Aalea raised one manicured eyebrow, letting silence ask her question for her.
“He was a sweetboy,” Mia finally said. “I paid him for it.”
“You paid a boy for your first time?”
Mia met the woman’s eyes, refusing to look away. “Right before I came here.”
“May I make a guess as to why?”
Mia shrugged. “As it please you.”
Aalea reclined on the divan, stretching like a cat.
“Your mother,” she said. “She was a beauty?”
Mia blinked. Said nothing.
“Do you know you’ve not looked in a mirror once since you sat? Everywhere you turn in this room, you see your reflection. And yet you sit there staring at the drink in your hand, doing everything you can to avoid your own face. Why is that?”
Mia looked at the Shahiid. She’d always had men fawning over her, most like. Didn’t know what it was to be plain. Small. Ordinary. Anger flashed in Mia’s eyes, her voice becoming flat and hard.
“Some of us aren’t born as lucky as others.”
“You are luckier than you know. You were born without that which most people prize their lovers for. That ridiculous prize called beauty. You know what it is to be overlooked. Know it keenly enough that you paid a boy to love you. To taste that sweetness, if only for a heartbeat.”
“It wasn’t that sweet, believe me.”
Aalea smiled. “You already understand what it is to want, my love. And soon enough, you’ll understand how much power instilling that want in others can bring.”

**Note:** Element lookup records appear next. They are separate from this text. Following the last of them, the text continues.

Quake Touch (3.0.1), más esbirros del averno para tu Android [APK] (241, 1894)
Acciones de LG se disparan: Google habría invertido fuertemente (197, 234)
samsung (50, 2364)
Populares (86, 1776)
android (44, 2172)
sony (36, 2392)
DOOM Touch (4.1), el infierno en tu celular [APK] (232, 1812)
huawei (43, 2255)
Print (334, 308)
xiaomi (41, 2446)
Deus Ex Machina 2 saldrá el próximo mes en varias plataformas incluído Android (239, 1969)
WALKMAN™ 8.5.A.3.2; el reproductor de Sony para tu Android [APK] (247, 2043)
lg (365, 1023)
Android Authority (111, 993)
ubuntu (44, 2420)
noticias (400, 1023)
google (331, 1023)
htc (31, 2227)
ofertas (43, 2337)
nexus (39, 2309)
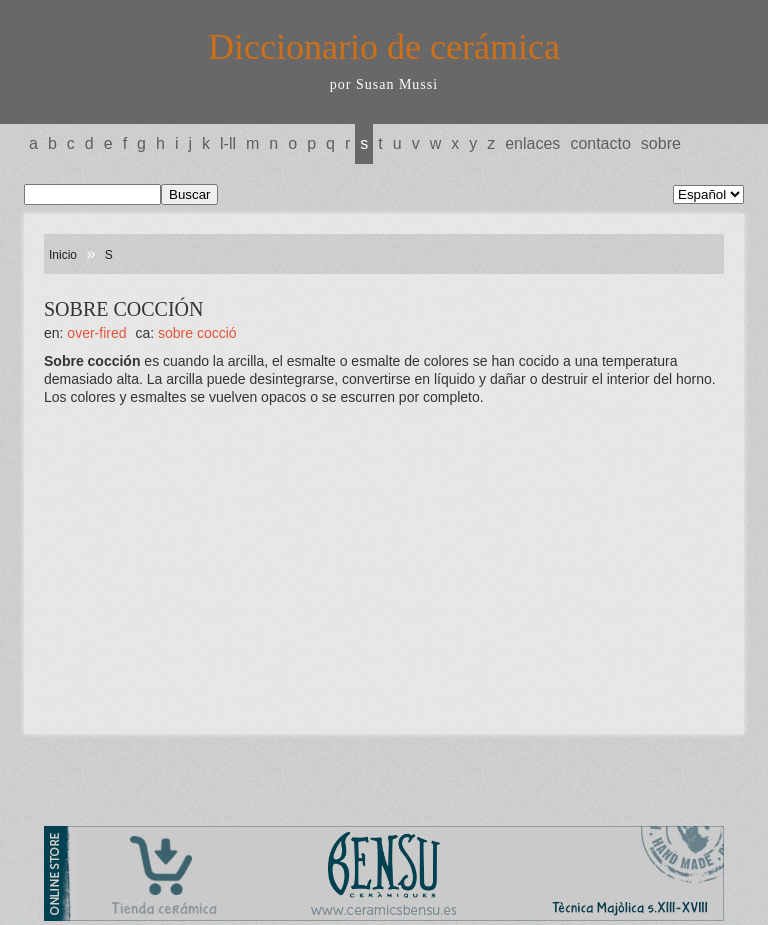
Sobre (661, 143)
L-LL (228, 143)
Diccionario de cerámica (384, 47)
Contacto (600, 143)
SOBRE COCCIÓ (197, 333)
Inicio (63, 255)
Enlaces (532, 143)
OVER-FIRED (96, 333)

“… What exactly do you teach here?”
“The soft touch. The lingering stare. Whispered nothings that mean everything. These are the weapons I shall give you.”

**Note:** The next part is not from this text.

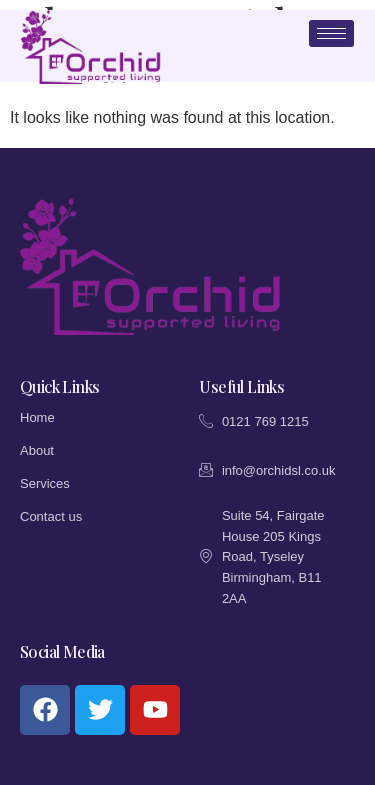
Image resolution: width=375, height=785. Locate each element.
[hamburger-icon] (331, 33)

“I prefer steel, if it’s all the same,” Mia frowned. “Quicker and more honest.”
Aalea laughed. “And what if you need information to fulfill an offering? If your mark is in hiding, their location known only to a trusted servant? Or you need to acquire a password to access a gathering at which your mark will be present? The trust of a woman who can lead you to your kill? How will steel serve you then?”

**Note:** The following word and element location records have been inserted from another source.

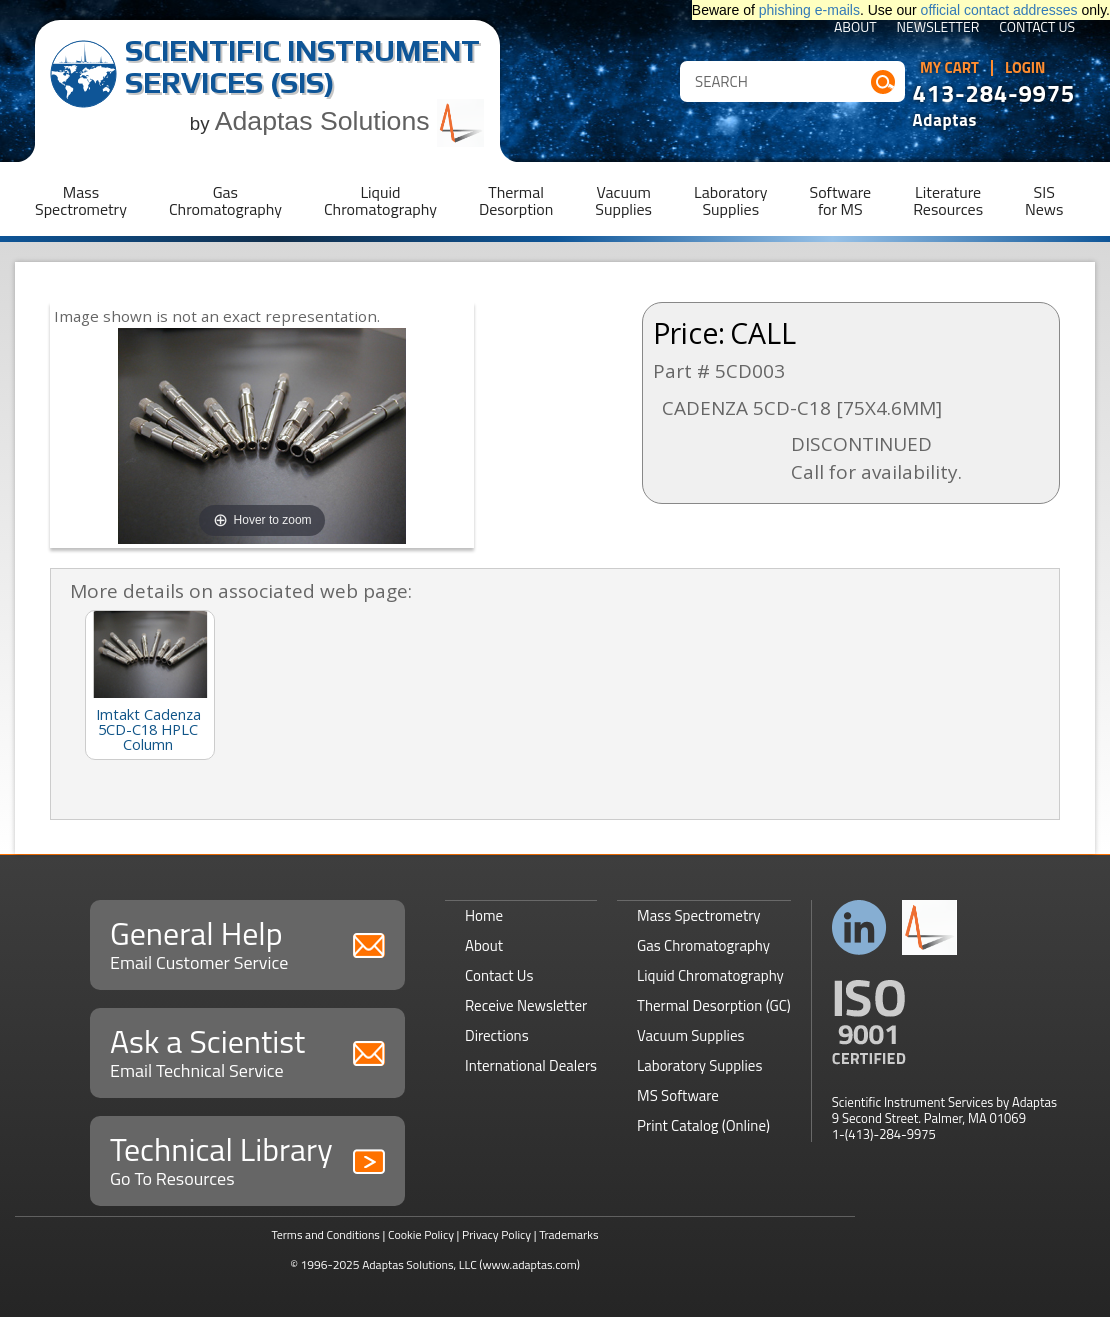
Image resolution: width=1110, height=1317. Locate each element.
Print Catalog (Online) (703, 1125)
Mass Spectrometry (699, 915)
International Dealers (531, 1065)
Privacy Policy (496, 1234)
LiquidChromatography (380, 200)
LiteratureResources (948, 200)
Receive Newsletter (526, 1005)
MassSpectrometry (81, 200)
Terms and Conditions (325, 1234)
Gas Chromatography (703, 945)
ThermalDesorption (516, 200)
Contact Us (1037, 28)
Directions (497, 1035)
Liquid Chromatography (710, 975)
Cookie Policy (421, 1234)
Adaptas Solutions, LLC (419, 1264)
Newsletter (938, 28)
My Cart (949, 68)
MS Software (678, 1095)
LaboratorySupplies (730, 200)
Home (484, 915)
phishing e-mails (809, 10)
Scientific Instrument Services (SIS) (302, 66)
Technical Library (247, 1158)
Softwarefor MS (841, 200)
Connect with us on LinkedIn (859, 927)
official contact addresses (999, 10)
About (855, 28)
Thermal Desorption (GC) (714, 1005)
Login (1025, 68)
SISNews (1044, 200)
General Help (247, 942)
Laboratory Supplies (699, 1065)
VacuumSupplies (623, 200)
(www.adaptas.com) (529, 1264)
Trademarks (568, 1234)
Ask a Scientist (247, 1050)
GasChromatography (225, 200)
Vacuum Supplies (690, 1035)
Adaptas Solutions (350, 121)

“I’m told hot coals work wonders in those situations.”
“Warm skin serves better still. And leaves fewer scars.”
The Shahiid stood, drifted to Mia’s divan and sat beside her. Mia could smell the woman’s perfume, heady and dizzying. Staring into the dark pools of her eyes. There was a gravity to her. A magnetism Mia couldn’t help but be dragged into. Perhaps it was some kind of arkemy in the scent she wore?
“I will teach you how to make others love you,” Aalea purred. “Men. Women. Completely and utterly. If only for a nevernight. If only for a heartbeat.” She reached out with gentle fingers, drew a tingling trail down Mia’s cheek. “I will teach you how to make others want. To feel as you feel now. But first, you must master the face you see in the mirror.”
Aalea’s spell shattered, the butterflies in Mia’s belly dropped dead one by one. She glanced at the nearest looking glass. The reflection therein. The scrawny, pale girl with her broken nose and hollow cheeks, sitting beside a woman who might have been one of the statues in the room come to life. This was lunacy. No matter how sweet her perfume, how delightful the nothings she might whisper, Mia would never be a beauty. She’d resigned herself to that fact years ago.
“I’ve looked into the mirror harder than most, believe me,” the girl said. “And while I appreciate the sentiment, Shahiid, if you sit there telling me I need to learn to love myself before others can love me, I think I might spew this O, so fine whiskey all over your pretty red rug.”
Laughter. As bright and warm as all three suns. Aalea took Mia’s hand, pressed it to blood-red lips. Despite herself, the girl felt a blush creeping into her cheeks.
“Dearest, no. I’ve no doubt you know yourself better than most. We plain ones always do. And I don’t mean to say you must learn to love the face you see in the mirror now.” Again, Aalea touched Mia’s cheek, eliciting a dizzying rush of warmth. “What I mean to say is, you must master the face you see in the mirror on the morrow.”
“Why?” Mia frowned. “What happens this eve?”
Aalea smiled. “We give you a new one, of course.”